Jeszcze dla jasnosci dodam ze bylem w uprzywilejowanej sytuacji posiadania dobrego wyksztalcenia zdobytego w PL - bez zadnych student loans (wiele osob zapozycza sie na zdobycie wyksztalcenia nie majac wiekszej szansy splacenia tego dlugu w sensownej czasie) i od pierwszego dnia permanentnego pobytu w US mialem prace z sensowna pensja. Wiekszosc imigrantow takiej sytuacji nie ma.

Edytowane przez kzielu
Napisano

@kzielu no nie ukrywam, że po Twoich postach często optymizm opada :D natomiast to dobrze można być gotowym na te surowe realia

a tak przy okazji, w takich sytuacjach się traci prace z dnia na dzien czy są jakieś dluzsze okresy "wypowiedzenia przez pracodawce" ? czy dopracowuje się do końca danego miesiąca np. ? 

no tu Ci pozazdrościć, dużo stresu mniej na pewno

Napisano
24 minutes ago, ronni37 said:

a tak przy okazji, w takich sytuacjach się traci prace z dnia na dzien czy są jakieś dluzsze okresy "wypowiedzenia przez pracodawce" ? czy dopracowuje się do końca danego miesiąca np. ?

Jak usłyszysz  "you are fired" to nie pracujesz natychmiast od tej chwili.

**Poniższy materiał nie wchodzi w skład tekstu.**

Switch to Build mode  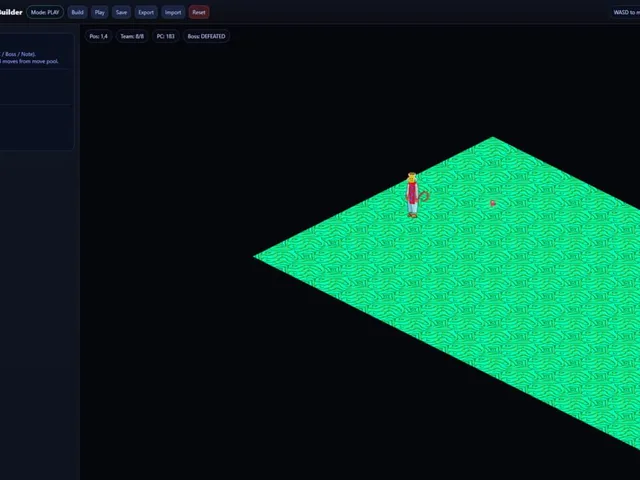[77, 12]
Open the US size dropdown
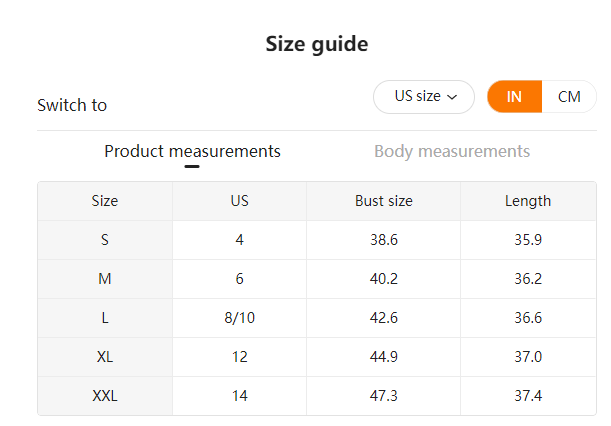Viewport: 611px width, 426px height. (x=423, y=97)
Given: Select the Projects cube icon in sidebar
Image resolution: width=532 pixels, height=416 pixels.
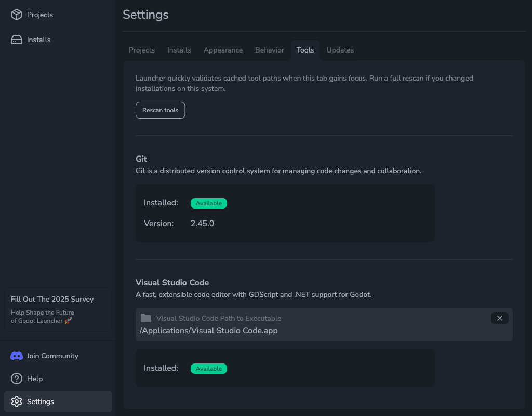Looking at the screenshot, I should (16, 15).
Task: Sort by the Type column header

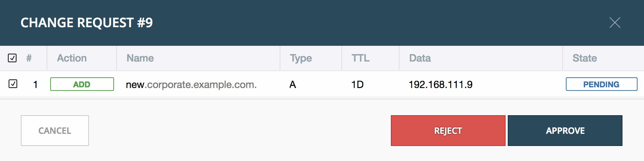Action: coord(301,58)
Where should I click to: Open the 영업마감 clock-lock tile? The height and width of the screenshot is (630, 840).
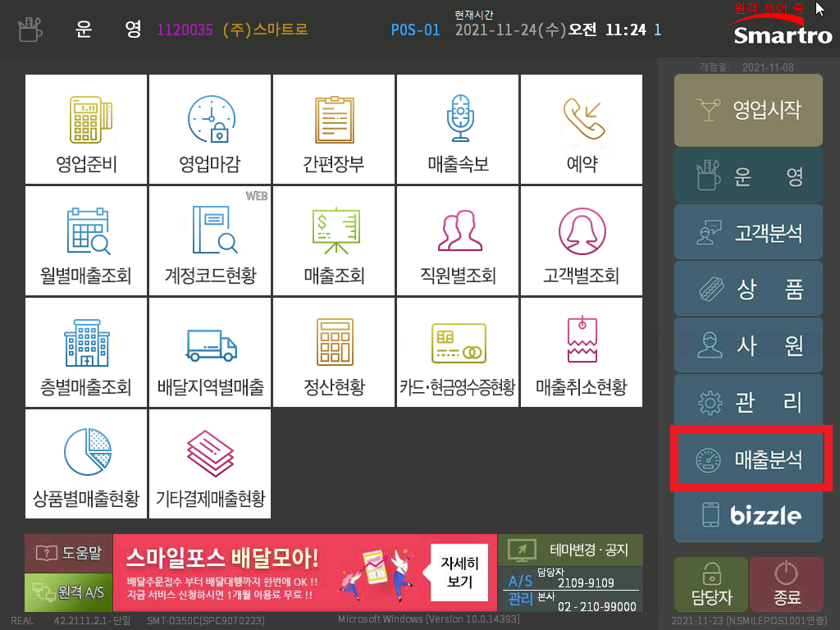click(210, 129)
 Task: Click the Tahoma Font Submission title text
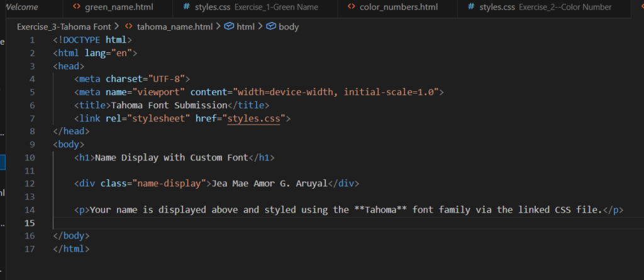(169, 105)
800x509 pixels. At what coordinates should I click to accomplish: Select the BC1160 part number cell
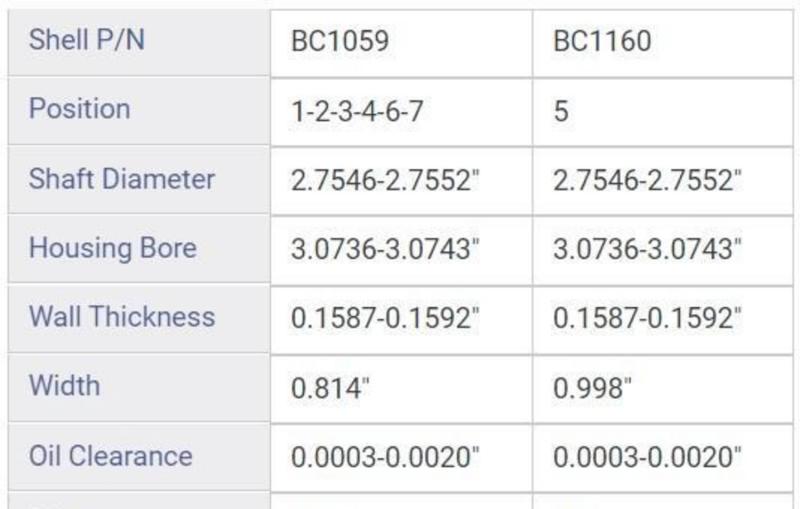click(x=602, y=41)
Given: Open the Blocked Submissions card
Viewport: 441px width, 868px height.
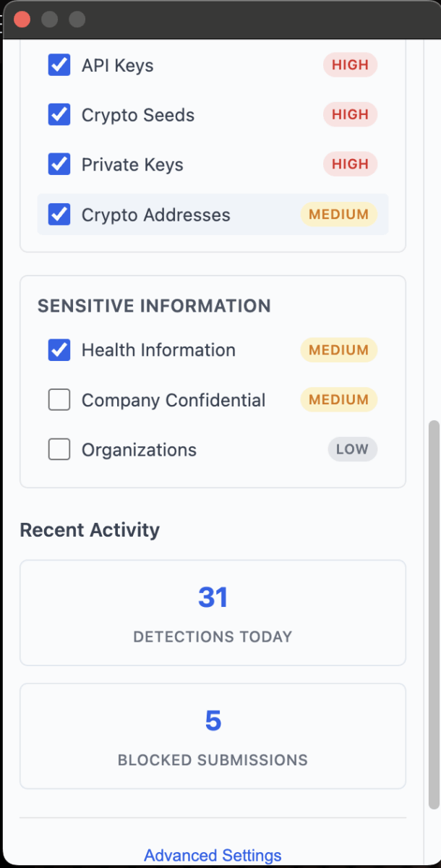Looking at the screenshot, I should coord(213,736).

W dużych korpo są różne praktyki  - do końca miesiąca to chyba nie - ale u mnie jest, że jak są masowe zwolnienia to "dopracowujesz" do końca tygodnia albo do końca następnego tygodnia - jak zwalniamy "dyscyplinarnie" to pracownik odchodzi "natychmiast". Przy masowych zwolnieniach moje korpo płaci "severance package" ale nie są one powalające i są ograniczone od góry i jakoś wysoko opodatkowane (tego akurat nie rozumiem). Co więcej jeśli zatrudnimy w przeciągu roku z powrotem tego samego pracownika to nakazujemy zwrot "severance package". Od benefitów odcinamy z dniem odejścia (ubezpieczenie medyczne).

 

  • Upvote 1
Napisano

To ja jeszcze do tego co napisal mcpear (co jest generalnie standardem wszedzie) dodam ze prawo pracy w porownaniu do tego w Polsce to nie istnieje - nie ma gwarantowanego urlopu, gwarantowany macierzynski (FMLA) to tylko bezplatny (pracodawcy oczywiscie daja platny ale to ich dobra wola/benefits package).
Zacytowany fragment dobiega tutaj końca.